Member of the Legislative Assembly of Nunavut for Iqaluit-Tasiluk
- Incumbent
- Assumed office October 28, 2013
- Preceded by: Riding established

Deputy Premier of Nunavut
- Incumbent
- Assumed office November 20, 2025
- Premier: John Main
- Preceded by: Pam Gross

Personal details
- Born: 1968 or 1969 (age 56–57) Churchill, Manitoba, Canada
- Party: non-partisan consensus government

= George Hickes (Nunavut politician) =

Canadian politician

George Hickes, Jr. is a Canadian politician, who was elected to represent the district of Iqaluit-Tasiluk in the Legislative Assembly of Nunavut in the 2013 election, defeating sitting Nunavut Premier Eva Aariak.

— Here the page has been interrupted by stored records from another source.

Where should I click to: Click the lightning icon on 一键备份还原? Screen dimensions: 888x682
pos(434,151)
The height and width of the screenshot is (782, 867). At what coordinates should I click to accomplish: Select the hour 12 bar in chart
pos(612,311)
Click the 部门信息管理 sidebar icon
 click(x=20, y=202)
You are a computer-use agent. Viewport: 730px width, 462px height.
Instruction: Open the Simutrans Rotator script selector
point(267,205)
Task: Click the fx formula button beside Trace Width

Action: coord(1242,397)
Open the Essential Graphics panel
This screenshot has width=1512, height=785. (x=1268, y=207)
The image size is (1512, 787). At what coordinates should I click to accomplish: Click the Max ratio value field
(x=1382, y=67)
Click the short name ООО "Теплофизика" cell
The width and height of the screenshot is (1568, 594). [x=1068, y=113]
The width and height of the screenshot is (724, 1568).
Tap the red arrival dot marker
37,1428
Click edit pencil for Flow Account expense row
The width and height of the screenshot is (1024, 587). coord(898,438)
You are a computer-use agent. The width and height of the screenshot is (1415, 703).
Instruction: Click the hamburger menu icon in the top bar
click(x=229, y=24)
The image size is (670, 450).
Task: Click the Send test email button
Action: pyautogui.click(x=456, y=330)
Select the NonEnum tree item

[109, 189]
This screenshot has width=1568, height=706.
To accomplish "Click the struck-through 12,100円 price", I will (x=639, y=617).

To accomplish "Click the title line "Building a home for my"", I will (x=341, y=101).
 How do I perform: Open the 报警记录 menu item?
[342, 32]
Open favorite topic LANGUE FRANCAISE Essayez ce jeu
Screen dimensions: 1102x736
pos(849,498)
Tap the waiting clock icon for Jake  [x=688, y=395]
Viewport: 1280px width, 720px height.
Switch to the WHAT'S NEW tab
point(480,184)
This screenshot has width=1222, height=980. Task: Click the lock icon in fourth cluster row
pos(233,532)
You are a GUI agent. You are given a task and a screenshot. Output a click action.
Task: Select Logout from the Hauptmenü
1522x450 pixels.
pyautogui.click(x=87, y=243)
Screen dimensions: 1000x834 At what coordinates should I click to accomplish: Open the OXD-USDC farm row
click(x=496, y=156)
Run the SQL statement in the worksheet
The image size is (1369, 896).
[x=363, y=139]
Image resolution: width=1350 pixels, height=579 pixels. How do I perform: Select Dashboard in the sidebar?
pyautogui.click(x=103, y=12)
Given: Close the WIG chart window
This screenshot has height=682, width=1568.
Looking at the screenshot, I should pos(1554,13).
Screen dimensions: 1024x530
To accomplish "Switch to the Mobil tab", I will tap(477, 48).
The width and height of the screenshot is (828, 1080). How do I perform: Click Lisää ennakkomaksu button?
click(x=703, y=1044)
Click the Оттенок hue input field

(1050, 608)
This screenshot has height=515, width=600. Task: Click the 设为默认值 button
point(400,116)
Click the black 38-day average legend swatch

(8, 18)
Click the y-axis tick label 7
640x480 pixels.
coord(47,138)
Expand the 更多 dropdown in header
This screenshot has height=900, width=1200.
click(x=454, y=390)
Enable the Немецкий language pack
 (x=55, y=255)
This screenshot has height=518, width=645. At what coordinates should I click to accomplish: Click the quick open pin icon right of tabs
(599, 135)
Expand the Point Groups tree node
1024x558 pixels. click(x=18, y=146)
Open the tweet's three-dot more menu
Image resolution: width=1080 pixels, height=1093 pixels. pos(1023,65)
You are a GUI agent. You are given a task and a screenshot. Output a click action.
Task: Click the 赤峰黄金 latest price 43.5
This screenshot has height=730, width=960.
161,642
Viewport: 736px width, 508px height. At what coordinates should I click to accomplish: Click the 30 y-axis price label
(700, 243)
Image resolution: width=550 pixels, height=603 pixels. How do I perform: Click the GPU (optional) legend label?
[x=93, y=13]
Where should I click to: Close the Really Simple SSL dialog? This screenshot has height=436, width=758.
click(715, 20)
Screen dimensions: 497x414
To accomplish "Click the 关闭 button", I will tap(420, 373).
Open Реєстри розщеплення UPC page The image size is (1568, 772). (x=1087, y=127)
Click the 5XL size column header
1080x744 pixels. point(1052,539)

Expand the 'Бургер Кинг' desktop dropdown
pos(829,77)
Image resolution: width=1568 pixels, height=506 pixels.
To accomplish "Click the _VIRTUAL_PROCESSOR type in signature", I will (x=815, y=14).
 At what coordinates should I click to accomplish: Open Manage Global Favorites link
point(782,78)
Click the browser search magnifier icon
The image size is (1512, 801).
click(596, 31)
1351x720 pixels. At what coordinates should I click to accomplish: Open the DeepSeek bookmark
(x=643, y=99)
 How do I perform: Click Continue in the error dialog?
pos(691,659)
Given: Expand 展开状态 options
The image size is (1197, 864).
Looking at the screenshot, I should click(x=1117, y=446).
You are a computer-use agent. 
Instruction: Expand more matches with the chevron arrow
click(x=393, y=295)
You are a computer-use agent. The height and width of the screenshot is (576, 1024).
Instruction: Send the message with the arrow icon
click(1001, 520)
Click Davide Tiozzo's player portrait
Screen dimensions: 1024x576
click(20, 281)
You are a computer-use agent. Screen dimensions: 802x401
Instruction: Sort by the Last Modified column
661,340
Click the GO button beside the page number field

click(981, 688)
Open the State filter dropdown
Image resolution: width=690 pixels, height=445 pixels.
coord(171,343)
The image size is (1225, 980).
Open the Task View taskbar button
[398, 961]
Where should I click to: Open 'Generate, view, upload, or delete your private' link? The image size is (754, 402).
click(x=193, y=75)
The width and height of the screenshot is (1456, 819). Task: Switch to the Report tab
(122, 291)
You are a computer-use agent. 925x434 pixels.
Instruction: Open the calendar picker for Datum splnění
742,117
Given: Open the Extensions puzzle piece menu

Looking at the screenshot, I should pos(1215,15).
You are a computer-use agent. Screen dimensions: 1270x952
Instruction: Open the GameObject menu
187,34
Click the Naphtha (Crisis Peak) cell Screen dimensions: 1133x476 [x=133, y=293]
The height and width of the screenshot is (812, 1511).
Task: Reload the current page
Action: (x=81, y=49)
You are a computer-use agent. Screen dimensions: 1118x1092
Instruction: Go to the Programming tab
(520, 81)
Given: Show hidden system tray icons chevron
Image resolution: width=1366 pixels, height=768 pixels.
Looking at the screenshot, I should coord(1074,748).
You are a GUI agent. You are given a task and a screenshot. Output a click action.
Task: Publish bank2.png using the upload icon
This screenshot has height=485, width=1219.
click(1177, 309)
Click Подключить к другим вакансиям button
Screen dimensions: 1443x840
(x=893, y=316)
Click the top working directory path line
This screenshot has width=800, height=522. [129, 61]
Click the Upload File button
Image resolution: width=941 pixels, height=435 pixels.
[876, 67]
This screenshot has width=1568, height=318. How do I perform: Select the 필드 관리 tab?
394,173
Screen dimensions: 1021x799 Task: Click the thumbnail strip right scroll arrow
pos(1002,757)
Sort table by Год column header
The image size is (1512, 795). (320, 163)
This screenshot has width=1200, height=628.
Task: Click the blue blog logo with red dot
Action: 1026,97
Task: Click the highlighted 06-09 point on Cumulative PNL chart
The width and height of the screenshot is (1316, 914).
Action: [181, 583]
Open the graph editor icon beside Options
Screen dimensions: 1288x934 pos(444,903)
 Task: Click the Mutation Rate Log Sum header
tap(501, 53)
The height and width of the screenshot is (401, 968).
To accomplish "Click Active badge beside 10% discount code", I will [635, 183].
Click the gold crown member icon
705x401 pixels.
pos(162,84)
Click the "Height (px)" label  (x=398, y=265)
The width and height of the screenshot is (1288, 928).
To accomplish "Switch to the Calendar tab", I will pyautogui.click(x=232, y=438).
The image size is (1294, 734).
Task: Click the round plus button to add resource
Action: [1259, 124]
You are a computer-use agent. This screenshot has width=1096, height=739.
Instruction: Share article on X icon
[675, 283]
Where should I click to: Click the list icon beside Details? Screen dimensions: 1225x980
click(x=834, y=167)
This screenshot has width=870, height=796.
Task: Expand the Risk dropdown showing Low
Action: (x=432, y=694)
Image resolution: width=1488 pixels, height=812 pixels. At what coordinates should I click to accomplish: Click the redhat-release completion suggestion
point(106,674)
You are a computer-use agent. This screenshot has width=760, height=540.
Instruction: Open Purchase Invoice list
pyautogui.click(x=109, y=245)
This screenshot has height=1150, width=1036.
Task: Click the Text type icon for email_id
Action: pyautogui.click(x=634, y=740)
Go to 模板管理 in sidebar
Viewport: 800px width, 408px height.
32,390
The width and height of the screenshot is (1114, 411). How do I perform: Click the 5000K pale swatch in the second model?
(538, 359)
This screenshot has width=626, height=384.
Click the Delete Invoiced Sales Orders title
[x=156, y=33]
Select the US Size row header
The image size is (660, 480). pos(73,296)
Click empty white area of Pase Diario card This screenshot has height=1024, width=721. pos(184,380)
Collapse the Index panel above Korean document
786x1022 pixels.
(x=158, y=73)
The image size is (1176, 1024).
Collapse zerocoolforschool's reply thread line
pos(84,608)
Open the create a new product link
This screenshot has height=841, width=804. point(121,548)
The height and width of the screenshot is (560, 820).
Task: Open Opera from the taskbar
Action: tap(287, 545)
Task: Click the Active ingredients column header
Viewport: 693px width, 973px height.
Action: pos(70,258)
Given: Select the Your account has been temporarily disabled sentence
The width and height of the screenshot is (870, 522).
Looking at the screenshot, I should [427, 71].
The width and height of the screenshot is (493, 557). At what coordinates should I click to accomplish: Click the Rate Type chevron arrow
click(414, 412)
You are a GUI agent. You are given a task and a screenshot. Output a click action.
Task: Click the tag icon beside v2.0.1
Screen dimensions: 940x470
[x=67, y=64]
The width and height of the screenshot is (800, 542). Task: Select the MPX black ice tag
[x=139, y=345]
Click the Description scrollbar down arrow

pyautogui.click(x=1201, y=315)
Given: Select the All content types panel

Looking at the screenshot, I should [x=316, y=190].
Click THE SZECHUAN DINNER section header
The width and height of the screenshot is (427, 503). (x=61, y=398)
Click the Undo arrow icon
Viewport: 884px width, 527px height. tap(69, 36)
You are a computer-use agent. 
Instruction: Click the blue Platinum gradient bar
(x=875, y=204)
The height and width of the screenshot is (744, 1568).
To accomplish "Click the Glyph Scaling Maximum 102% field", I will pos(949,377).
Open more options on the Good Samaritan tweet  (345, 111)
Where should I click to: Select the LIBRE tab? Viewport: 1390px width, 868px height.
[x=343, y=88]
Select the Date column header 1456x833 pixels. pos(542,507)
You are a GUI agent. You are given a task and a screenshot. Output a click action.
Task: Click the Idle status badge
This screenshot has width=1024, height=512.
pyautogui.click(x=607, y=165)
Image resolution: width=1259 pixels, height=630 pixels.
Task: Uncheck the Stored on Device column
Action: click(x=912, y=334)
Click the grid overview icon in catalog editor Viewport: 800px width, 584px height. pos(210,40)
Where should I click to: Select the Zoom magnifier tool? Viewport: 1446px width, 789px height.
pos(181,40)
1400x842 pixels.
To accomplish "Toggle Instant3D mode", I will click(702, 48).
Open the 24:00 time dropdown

Born in Churchill, Manitoba, Hickes is the son of George Hickes, the former speaker of the Legislative Assembly of Manitoba, and the cousin of former Nunavut MP, Hunter Tootoo and hockey player Jordin Tootoo. Prior to his election to the legislature, Hickes worked as a civil servant in the government of Nunavut, and as a communications manager for Qulliq Energy.

Hickes was elected to Cabinet in the 4th Legislative Assembly of Nunavut on November 9, 2015. He was first named Minister responsible for the Nunavut Housing Corporation and Minister responsible for the Qulliq Energy Corporation in November 2015, and then held the portfolios of Minister of Health and Minister responsible for Suicide Prevention as of June 2016. Minister Hickes previously held the Minister of Finance portfolio.

In 2021, Hickes was re-elected to serve in the 6th Legislative Assembly. He is currently a member and represents the constituency of Iqaluit-Tasiluk.